■ **What the task asks**
Could you copy the data below word for word, leaving the pictures out of your answer?

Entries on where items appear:

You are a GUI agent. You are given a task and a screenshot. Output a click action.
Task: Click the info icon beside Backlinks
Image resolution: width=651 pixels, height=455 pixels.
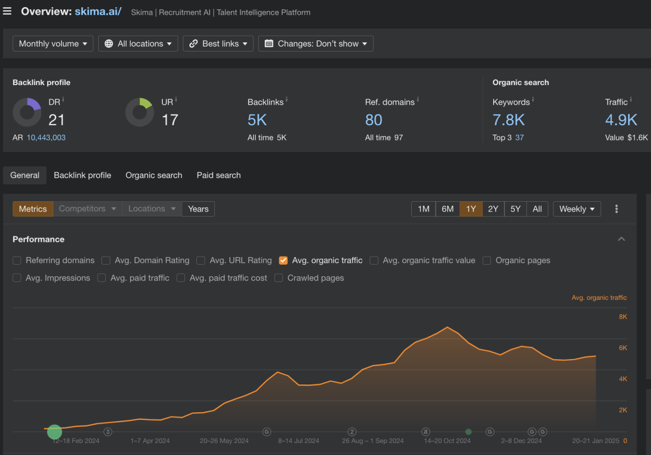point(286,100)
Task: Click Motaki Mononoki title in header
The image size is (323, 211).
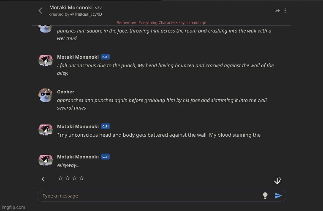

■ **Final answer**
You are a GUI agent. You are given a task and a screenshot. Output a click action.
Task: Click the info icon beside Backlinks
Image resolution: width=651 pixels, height=455 pixels.
point(286,100)
Task: Click Motaki Mononoki title in header
The image size is (323, 211).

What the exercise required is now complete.